**Prompt:** Copy out word for word the entries starting at the line that contains "coordinates (414, 1136)." and ending at the end of the entries.

--------------------

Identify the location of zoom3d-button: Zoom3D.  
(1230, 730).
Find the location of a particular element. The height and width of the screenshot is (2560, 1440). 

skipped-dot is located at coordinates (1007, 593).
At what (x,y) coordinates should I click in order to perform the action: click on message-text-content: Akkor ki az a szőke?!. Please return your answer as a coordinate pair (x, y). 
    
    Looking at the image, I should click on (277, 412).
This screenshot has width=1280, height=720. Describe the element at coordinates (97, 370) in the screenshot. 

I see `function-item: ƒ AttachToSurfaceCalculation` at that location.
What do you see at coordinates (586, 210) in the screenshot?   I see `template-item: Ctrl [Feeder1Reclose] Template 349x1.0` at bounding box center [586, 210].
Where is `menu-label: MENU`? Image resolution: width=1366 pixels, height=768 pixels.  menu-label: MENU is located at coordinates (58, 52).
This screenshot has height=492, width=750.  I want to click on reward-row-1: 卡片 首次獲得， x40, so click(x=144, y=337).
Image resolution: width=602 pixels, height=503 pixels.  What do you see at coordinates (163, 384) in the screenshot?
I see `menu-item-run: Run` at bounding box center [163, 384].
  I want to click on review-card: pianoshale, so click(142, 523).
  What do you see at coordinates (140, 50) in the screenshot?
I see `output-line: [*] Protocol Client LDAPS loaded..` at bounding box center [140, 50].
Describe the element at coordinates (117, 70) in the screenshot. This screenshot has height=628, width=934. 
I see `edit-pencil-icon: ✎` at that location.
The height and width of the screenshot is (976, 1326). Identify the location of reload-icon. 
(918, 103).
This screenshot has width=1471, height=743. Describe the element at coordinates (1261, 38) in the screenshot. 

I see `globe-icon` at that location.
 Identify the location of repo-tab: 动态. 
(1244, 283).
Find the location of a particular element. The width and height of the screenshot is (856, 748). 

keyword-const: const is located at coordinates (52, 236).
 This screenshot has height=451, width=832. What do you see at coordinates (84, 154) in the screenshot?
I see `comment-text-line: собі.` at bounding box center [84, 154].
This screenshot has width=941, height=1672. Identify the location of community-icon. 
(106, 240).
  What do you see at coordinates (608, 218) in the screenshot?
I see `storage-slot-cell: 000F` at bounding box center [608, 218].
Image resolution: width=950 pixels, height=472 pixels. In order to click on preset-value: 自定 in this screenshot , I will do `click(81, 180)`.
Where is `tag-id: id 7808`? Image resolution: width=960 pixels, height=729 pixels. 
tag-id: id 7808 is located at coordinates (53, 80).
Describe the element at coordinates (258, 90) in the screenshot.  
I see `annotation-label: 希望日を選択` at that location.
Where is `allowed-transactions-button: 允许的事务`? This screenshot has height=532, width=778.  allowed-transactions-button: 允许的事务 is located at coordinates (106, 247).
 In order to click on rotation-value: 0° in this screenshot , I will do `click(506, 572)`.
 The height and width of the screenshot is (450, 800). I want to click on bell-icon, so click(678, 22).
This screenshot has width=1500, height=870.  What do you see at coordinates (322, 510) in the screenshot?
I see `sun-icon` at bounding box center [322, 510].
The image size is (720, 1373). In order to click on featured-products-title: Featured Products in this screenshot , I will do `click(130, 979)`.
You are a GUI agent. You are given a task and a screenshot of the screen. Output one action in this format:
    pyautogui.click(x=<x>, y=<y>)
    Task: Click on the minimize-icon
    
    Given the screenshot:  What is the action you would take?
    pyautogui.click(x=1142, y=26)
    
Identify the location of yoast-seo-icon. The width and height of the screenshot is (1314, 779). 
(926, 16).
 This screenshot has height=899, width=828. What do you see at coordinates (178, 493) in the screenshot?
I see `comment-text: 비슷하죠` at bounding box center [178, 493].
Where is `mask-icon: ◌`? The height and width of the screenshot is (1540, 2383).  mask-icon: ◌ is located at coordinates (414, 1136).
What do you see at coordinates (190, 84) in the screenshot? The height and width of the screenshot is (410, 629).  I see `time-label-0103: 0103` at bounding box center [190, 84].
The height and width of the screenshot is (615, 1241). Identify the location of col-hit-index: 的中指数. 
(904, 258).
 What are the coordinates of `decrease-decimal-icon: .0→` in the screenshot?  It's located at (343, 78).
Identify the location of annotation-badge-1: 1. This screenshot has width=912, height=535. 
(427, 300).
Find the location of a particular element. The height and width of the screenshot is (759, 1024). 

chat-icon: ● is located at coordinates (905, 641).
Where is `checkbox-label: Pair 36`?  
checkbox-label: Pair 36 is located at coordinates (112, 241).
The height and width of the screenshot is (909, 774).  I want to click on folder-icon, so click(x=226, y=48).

--------------------

**Expected output:**
Where is `mask-icon: ◌`? The height and width of the screenshot is (1540, 2383).  mask-icon: ◌ is located at coordinates (414, 1136).
What do you see at coordinates (190, 84) in the screenshot? The height and width of the screenshot is (410, 629).  I see `time-label-0103: 0103` at bounding box center [190, 84].
The height and width of the screenshot is (615, 1241). Identify the location of col-hit-index: 的中指数. 
(904, 258).
 What are the coordinates of `decrease-decimal-icon: .0→` in the screenshot?  It's located at (343, 78).
Identify the location of annotation-badge-1: 1. This screenshot has width=912, height=535. 
(427, 300).
Find the location of a particular element. The height and width of the screenshot is (759, 1024). 

chat-icon: ● is located at coordinates (905, 641).
Where is `checkbox-label: Pair 36`?  
checkbox-label: Pair 36 is located at coordinates (112, 241).
The height and width of the screenshot is (909, 774).  I want to click on folder-icon, so click(x=226, y=48).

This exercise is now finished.